Robinhood CEO Vlad Tenev emphasized that on-chain real-time settlement can avoid the trading freeze risks seen during the 2021 GameStop incident. As the SEC explores tokenized securities and Congress advances the CLARITY Act, the current period is a critical window for promoting the regulatory framework for stock tokenization.
Tenev pointed out that although the U.S. stock settlement cycle has been shortened from two days to one, settlements can still extend to 3-4 days during Fridays or long holidays, and systemic risks remain. He believes that tokenizing stocks on-chain can leverage blockchain for real-time settlement, thereby reducing the risk exposure of clearinghouses and brokers, and alleviating market pressure during high volatility periods.
How Does This Affect Crypto Investors?
Currently, the market's attitude towards crypto exchanges' layout of various derivatives is generally positive. Many traders believe that these products represent a friendly new battlefield for crypto players.
Essentially, they are leveraged perpetual contracts, with gameplay almost identical to BTC or ETH contracts. The bull market dividends from traditional assets are fully packaged by the efficiency tools of crypto platforms, allowing users to adjust positions and hedge systemic risks at any time.
Many feel that this is the ultimate form of decentralized exchanges: bringing truly valuable assets into a 24/7 uninterrupted ecosystem, allowing traders to no longer be restricted by traditional session limits.

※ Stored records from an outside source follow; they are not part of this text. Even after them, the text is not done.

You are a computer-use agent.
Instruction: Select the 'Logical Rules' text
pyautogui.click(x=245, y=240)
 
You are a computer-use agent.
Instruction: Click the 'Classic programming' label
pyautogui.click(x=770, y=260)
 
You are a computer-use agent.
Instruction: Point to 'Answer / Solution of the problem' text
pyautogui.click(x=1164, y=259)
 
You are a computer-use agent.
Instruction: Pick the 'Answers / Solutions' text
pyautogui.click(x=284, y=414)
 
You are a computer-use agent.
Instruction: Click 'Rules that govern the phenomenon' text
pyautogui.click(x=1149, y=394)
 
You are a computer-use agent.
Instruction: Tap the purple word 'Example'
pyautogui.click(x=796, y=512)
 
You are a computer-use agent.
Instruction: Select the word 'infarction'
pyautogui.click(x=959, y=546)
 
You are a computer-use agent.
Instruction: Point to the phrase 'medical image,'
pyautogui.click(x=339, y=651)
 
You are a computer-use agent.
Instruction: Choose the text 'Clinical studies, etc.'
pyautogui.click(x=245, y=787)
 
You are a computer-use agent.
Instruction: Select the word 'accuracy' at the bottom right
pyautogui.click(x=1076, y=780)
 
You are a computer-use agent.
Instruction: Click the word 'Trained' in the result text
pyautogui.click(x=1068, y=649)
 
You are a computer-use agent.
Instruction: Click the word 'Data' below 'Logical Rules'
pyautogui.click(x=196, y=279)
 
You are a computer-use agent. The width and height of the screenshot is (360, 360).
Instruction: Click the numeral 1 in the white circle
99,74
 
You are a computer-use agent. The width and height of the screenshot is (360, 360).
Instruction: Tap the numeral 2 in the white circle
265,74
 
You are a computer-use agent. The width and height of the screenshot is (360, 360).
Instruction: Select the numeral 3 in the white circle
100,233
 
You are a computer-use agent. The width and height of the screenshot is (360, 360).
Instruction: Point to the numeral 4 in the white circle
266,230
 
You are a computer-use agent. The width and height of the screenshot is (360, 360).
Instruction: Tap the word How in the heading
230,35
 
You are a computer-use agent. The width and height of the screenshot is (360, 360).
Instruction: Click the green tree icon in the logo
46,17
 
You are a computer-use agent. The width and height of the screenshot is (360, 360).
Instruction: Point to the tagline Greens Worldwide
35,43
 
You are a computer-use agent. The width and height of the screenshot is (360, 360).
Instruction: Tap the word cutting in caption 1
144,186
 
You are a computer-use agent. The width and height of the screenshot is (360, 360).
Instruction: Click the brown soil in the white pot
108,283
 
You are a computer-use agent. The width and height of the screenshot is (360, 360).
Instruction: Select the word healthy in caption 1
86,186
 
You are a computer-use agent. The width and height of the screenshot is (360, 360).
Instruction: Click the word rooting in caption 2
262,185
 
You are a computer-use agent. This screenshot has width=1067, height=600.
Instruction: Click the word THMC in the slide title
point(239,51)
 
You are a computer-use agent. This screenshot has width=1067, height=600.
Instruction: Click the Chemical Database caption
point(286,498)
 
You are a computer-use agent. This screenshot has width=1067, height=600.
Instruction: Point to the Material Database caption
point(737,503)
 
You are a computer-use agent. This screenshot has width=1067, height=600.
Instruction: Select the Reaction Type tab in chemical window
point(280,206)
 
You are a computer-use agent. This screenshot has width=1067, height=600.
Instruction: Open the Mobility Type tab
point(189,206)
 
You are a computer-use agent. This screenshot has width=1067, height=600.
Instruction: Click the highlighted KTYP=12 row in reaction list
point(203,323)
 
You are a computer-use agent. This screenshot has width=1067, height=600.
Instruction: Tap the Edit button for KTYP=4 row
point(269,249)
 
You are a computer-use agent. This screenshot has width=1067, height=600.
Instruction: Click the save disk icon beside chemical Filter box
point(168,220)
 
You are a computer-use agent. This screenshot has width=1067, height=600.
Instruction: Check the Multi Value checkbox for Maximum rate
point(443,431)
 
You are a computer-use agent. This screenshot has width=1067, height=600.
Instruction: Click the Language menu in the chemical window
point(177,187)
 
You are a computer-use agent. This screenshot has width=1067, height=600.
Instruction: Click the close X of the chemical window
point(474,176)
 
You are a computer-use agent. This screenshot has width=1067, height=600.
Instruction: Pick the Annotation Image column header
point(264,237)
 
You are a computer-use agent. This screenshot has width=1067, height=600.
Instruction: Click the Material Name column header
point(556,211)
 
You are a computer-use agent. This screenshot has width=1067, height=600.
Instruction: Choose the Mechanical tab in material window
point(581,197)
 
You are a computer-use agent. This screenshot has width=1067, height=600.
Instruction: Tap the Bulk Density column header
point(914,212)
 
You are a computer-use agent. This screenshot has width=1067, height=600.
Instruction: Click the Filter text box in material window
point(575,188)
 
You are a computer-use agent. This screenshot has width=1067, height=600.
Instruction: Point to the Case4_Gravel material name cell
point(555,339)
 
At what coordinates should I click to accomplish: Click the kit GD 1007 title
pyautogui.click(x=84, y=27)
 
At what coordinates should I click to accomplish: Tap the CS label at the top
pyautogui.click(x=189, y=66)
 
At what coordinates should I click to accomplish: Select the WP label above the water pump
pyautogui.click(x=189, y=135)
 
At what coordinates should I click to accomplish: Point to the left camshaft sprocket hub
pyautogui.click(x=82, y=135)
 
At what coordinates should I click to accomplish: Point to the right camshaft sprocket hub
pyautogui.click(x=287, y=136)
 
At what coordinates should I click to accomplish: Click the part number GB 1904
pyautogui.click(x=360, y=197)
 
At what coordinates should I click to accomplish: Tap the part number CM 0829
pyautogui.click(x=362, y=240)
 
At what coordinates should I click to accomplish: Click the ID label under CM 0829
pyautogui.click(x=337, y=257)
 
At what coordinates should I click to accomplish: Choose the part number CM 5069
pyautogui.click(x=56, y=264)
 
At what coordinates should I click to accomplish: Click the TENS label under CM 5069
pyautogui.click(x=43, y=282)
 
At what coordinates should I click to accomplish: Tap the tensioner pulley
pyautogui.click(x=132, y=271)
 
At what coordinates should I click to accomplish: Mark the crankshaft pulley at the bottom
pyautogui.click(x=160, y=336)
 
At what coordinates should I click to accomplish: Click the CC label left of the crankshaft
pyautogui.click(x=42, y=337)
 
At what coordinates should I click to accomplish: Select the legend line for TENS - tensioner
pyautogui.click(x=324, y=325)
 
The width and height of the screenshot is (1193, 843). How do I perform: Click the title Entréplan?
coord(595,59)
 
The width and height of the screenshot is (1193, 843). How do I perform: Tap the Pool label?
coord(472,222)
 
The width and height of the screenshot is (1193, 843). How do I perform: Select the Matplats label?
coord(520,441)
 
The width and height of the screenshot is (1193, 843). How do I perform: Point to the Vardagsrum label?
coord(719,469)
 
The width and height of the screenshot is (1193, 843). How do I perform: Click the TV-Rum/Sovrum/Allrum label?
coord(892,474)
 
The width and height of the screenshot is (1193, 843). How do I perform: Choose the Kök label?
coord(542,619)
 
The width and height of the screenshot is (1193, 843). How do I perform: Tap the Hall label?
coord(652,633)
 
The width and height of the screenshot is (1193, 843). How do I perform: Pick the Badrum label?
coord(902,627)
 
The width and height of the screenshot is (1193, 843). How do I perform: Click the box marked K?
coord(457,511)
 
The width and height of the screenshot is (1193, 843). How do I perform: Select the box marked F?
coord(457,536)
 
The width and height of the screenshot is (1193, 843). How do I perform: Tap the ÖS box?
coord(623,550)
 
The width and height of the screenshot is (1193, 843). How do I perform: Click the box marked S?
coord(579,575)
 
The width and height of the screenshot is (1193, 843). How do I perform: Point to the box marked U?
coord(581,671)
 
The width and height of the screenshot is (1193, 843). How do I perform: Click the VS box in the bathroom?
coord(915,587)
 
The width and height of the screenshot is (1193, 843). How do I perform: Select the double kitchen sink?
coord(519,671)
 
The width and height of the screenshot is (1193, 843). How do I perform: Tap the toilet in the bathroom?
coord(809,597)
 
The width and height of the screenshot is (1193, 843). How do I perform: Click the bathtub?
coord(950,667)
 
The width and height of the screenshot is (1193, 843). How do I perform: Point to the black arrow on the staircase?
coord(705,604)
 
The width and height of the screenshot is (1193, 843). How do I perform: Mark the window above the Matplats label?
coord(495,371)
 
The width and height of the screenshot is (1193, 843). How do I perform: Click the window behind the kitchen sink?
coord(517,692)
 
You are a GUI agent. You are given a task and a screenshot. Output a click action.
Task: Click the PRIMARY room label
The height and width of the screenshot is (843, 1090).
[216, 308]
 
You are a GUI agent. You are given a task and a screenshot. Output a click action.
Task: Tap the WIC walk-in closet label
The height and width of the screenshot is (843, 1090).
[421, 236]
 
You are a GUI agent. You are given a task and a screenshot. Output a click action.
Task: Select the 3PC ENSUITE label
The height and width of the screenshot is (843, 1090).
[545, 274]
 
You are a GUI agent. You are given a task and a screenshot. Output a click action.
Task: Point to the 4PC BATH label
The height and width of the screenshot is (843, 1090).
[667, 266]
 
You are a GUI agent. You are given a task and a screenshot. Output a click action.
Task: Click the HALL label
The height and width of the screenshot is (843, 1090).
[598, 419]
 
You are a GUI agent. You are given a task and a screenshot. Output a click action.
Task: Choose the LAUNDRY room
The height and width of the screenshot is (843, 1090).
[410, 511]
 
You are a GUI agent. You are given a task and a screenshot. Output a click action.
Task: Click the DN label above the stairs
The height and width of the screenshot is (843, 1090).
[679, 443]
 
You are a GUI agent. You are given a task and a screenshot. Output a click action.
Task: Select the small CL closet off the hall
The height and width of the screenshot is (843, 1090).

However, there is also another voice in the market, suggesting that this wave of TradFi entering crypto may bring invisible harm, even leading to drinking poison to quench thirst.
On one hand, funds are clearly shifting from the spot and contracts of BTC, ETH, and altcoins to precious metal perpetual contracts, further depleting the liquidity of native crypto assets. The original crypto narrative and stories are being marginalized, and the focus on innovative themes is declining, making platforms increasingly resemble all-asset contracts for difference (CFD) casinos rather than crypto infrastructure.
On the other hand, high leverage combined with the dramatic volatility of precious metals significantly amplifies risks. For example, silver's daily correction exceeded 30%, with liquidation scales far surpassing those of pure crypto assets. This is not merely a friendly tool, but rather directly grafting the original leveraged gambling nature of crypto onto traditional assets. Retail investors, who might have entered with the mindset of preserving value or hedging, can easily end up going all-in, resulting in total loss after liquidation.
Furthermore, regulatory risks cannot be ignored. Although the SEC's guidance has reduced some uncertainty, the secondary market's perpetual contracts and tokenized securities remain in a gray area.
Pessimists worry that once the CLARITY Act advances or the CFTC's stance tightens, precious metal contracts settled in USD stablecoins will become a key target for crackdown. Platforms may be forced to delist related products or face comprehensive restrictions in certain jurisdictions, ultimately affecting the participation experience of global users.